• **TEXT SHOWN**
· · ·
A semiconductor with extra holes is called P-type material, since it effectively has extra positively charged particles. Electrons can jump from hole to hole, moving from a negatively charged area to a positively charged area. As a result, the holes themselves appear to move from a positively charged area to a negatively charged area. When charges move across a material, we refer to this motion as current.


A diode is made by putting a section of N-type material adjacent to a section of P-type material and attaching electrodes on each end. This arrangement conducts electricity in only one direction. When no voltage is applied to the diode, electrons from the N-type material can fill holes from the P-type material in the area where the materials meet, forming a depletion zone. In a depletion zone, the semiconductor material is returned to its original insulating state, where all the holes are filled. With no free electrons or empty spaces for electrons, charge can't flow through the material. Diodes are used in many devices besides LEDs, including solar panels.


To remove the depletion zone and allow for current to flow, electrons need to move from the N-type area to the P-type area and holes need to move in the opposite direction. To do this, the N-type side of the diode must be connected to the negative end of a circuit and the P-type side to the positive end. The free electrons in the N-type material are then repelled by the negative electrode and drawn to the positive electrode. Similarly, holes in the P-type material move away from the positive electrode towards the negative electrode. When the voltage difference between the electrodes is high enough, the electrons in the depletion zone can be forced from their holes and begin moving freely again. The depletion zone then disappears, and charge can move across the diode.
· · ·
• **STATED PROBLEM 1**
Starting with the entry line that contains "The image size is (1024, 511)." and going on through the end of the entries, switch "card" to "tile" and change nothing else. Return only those lines, leaving out the pictures.
· · ·
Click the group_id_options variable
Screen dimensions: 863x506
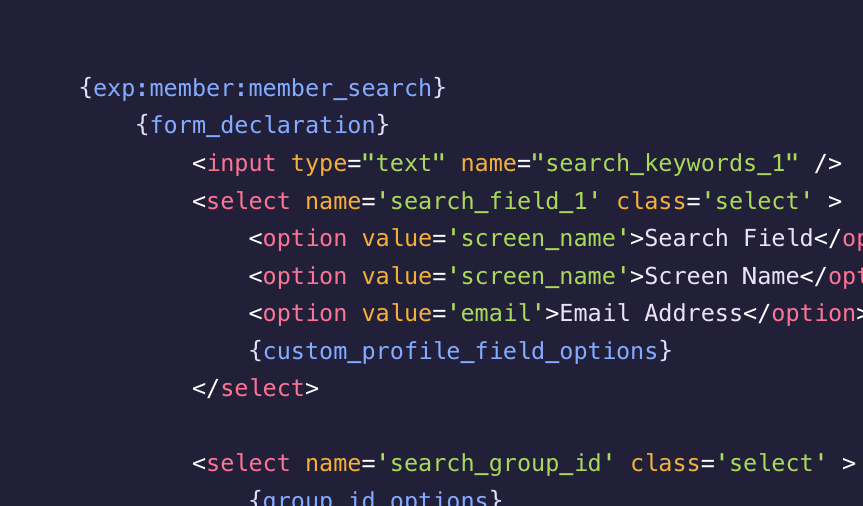pyautogui.click(x=375, y=498)
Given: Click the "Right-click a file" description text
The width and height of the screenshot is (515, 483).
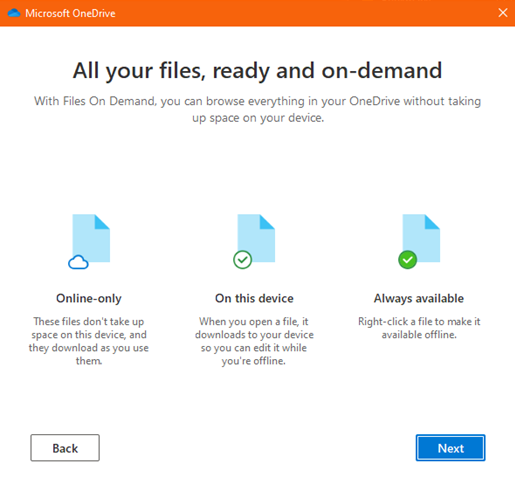Looking at the screenshot, I should [419, 328].
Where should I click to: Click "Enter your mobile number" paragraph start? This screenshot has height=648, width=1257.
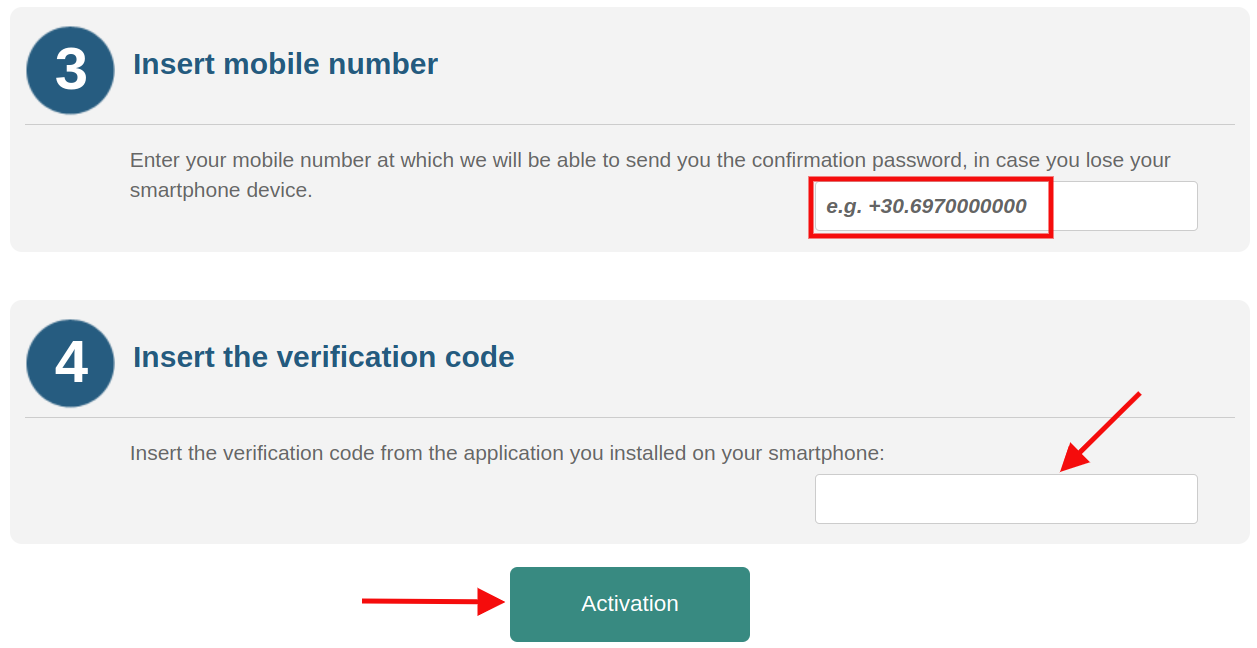(x=230, y=160)
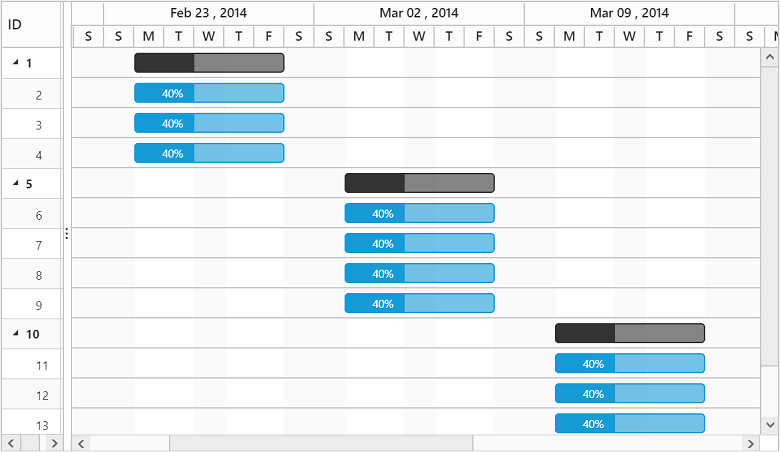The image size is (780, 452).
Task: Click the dark summary bar in row 5
Action: coord(419,183)
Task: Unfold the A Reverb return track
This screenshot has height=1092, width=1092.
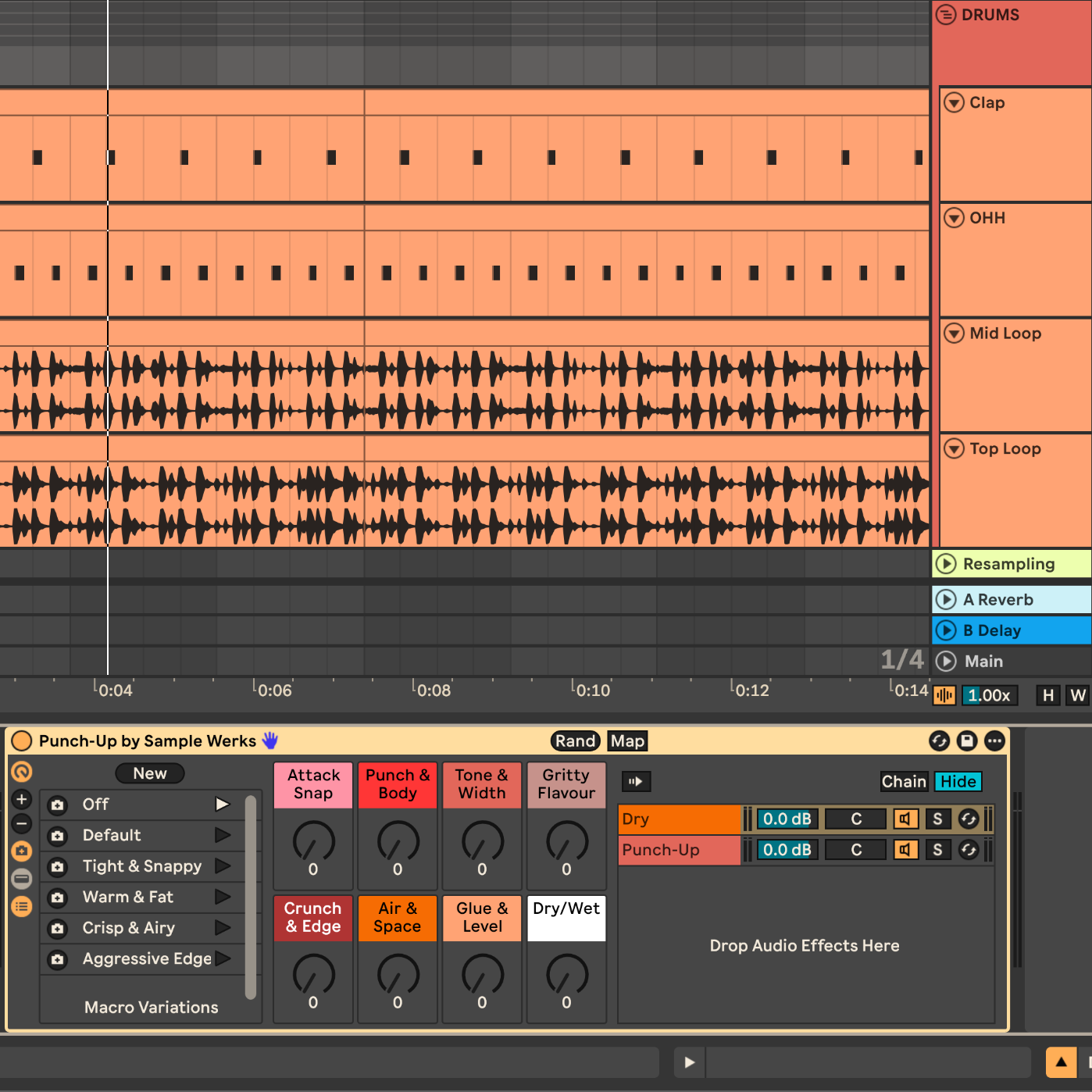Action: [x=946, y=599]
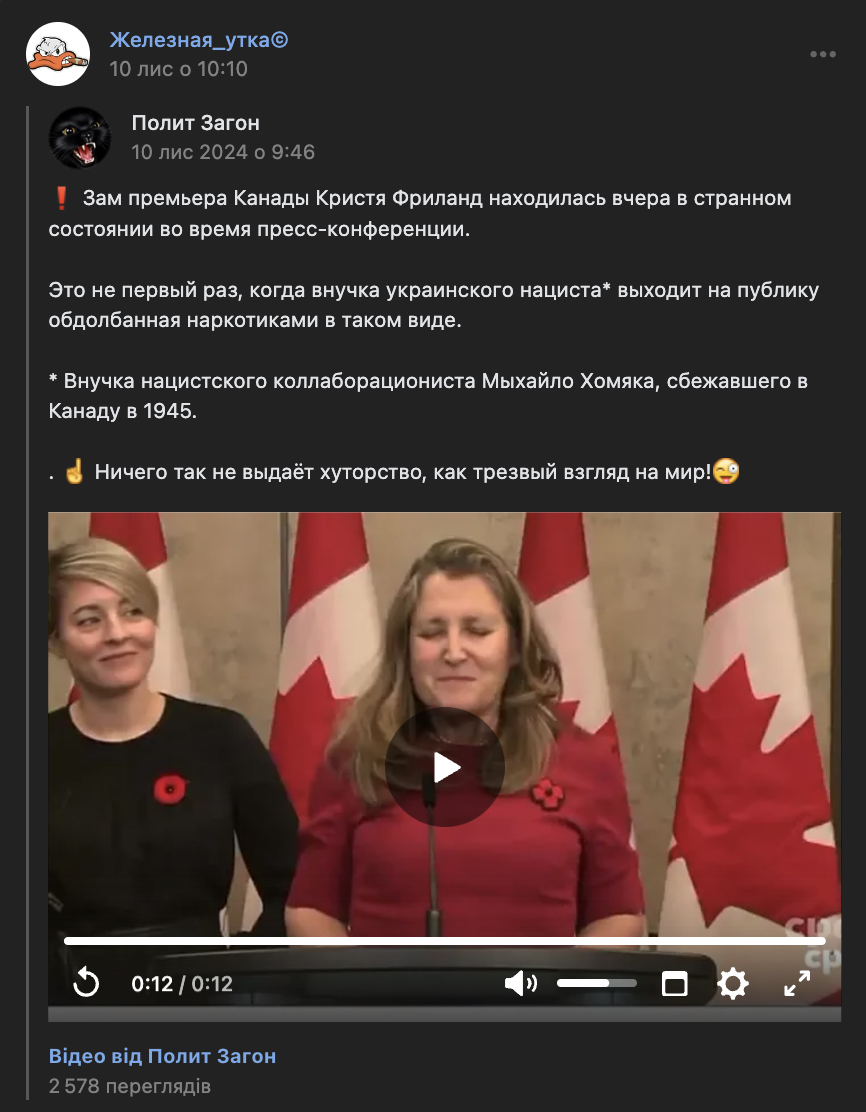Open the Железная_утка duck avatar
Screen dimensions: 866x1112
58,54
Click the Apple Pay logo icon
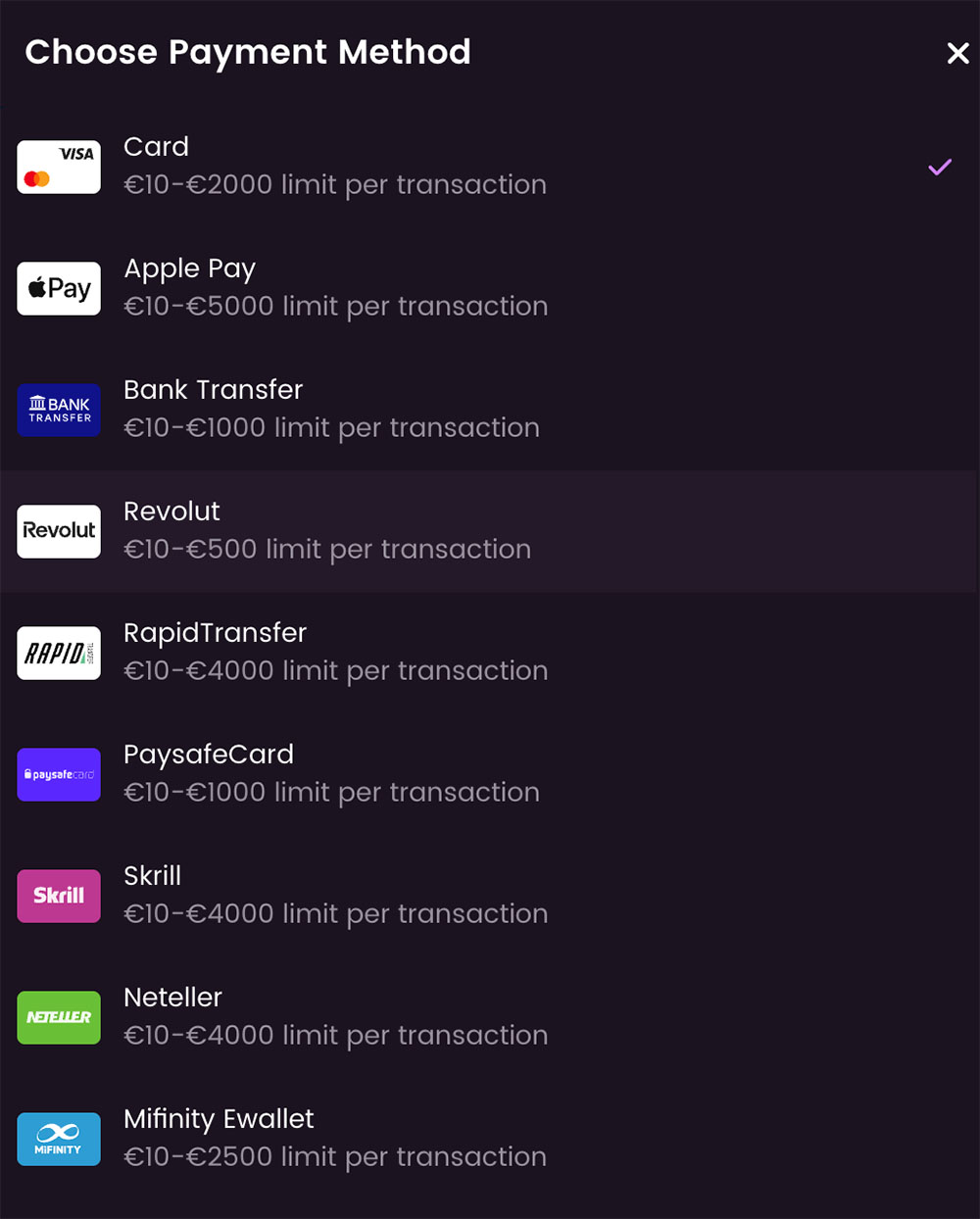The width and height of the screenshot is (980, 1219). (x=59, y=288)
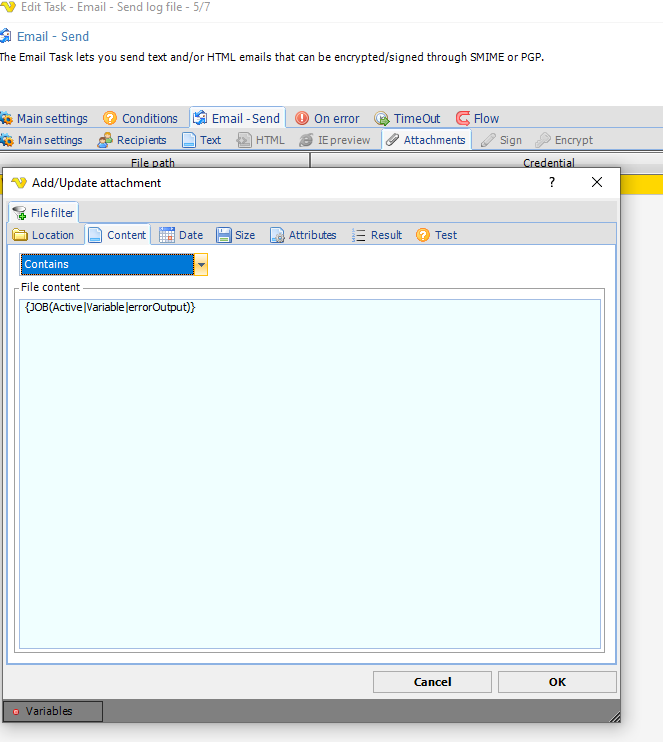Click the Result tab list icon
This screenshot has width=663, height=742.
359,235
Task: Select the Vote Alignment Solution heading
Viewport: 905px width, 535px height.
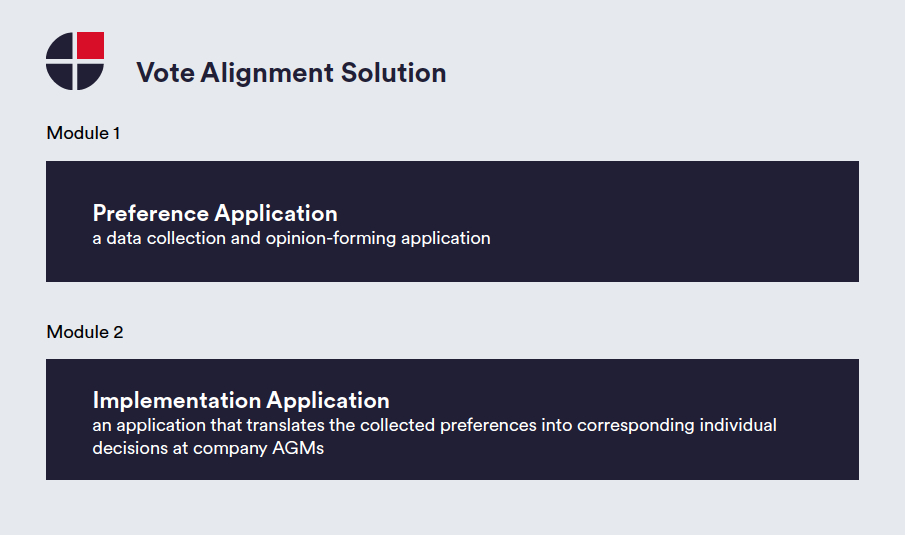Action: coord(291,73)
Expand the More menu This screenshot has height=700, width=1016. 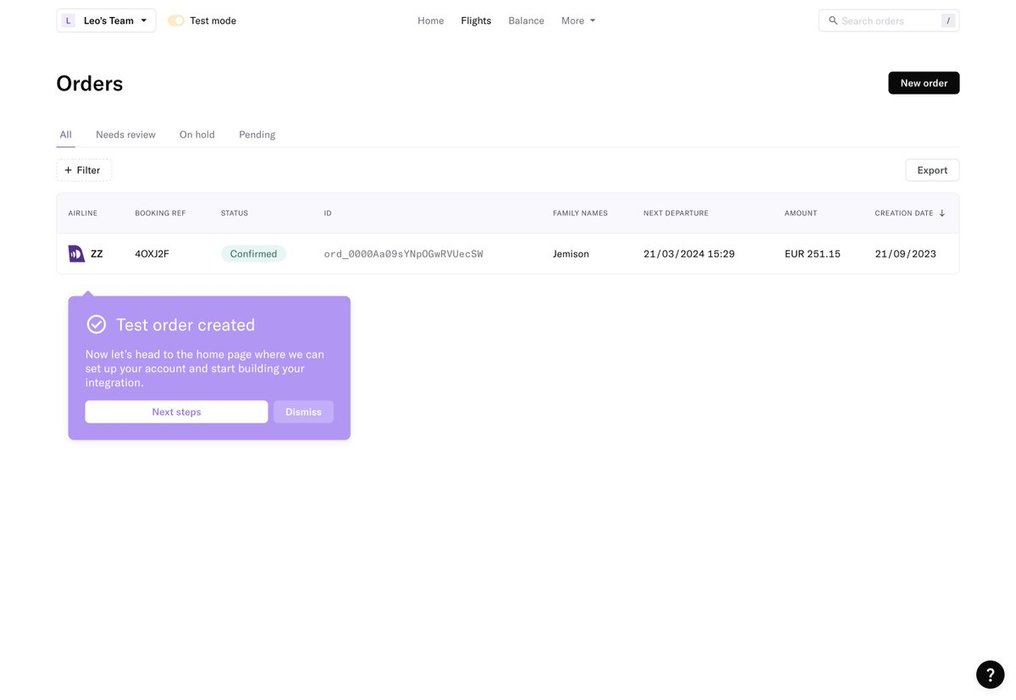pyautogui.click(x=578, y=21)
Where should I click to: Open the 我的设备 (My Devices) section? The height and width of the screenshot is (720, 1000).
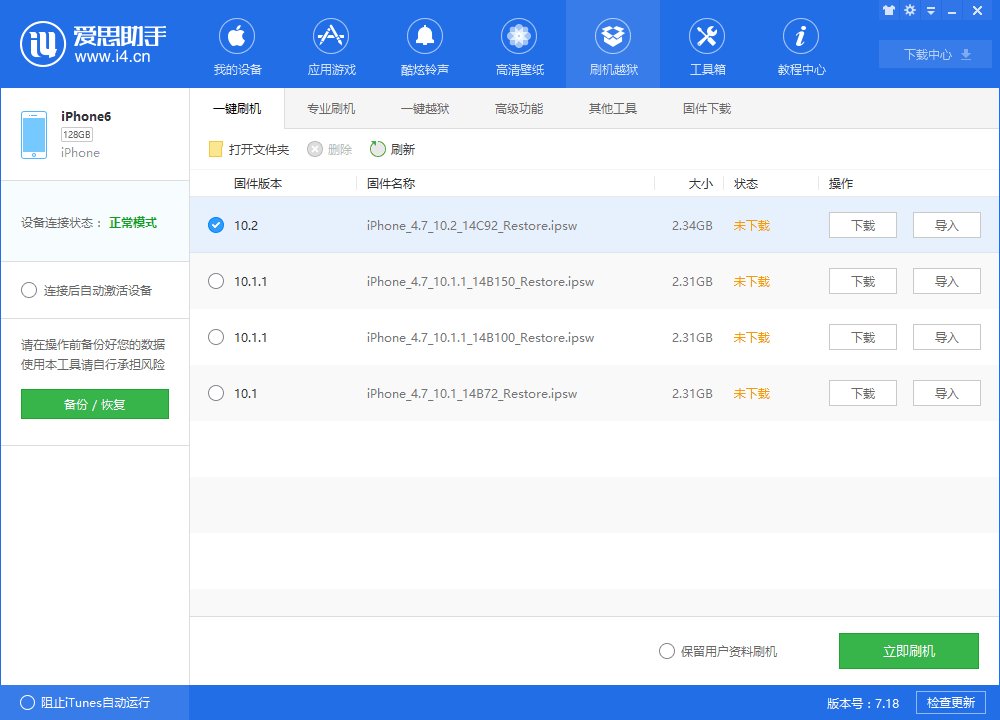tap(237, 44)
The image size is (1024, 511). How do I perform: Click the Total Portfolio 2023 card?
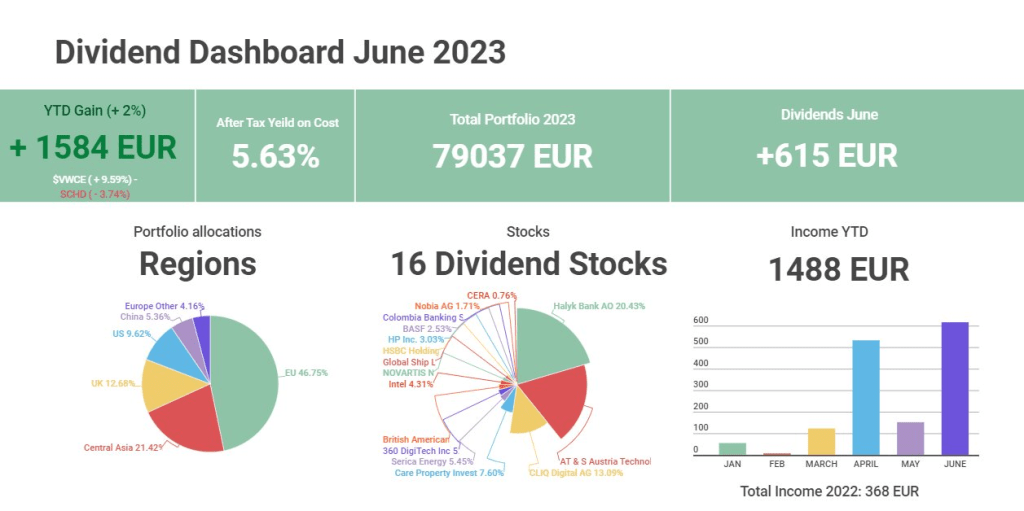512,146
· · ·
• **STATED PROBLEM 2**
List the parts that the passage on semiconductors says a diode is made from.

• **WRITTEN SOLUTION 1**
The image size is (1024, 511). How do I perform: Click the Total Portfolio 2023 tile?
512,146

• **WRITTEN SOLUTION 2**
- a section of N-type material
- a section of P-type material, placed adjacent to it
- electrodes attached on each end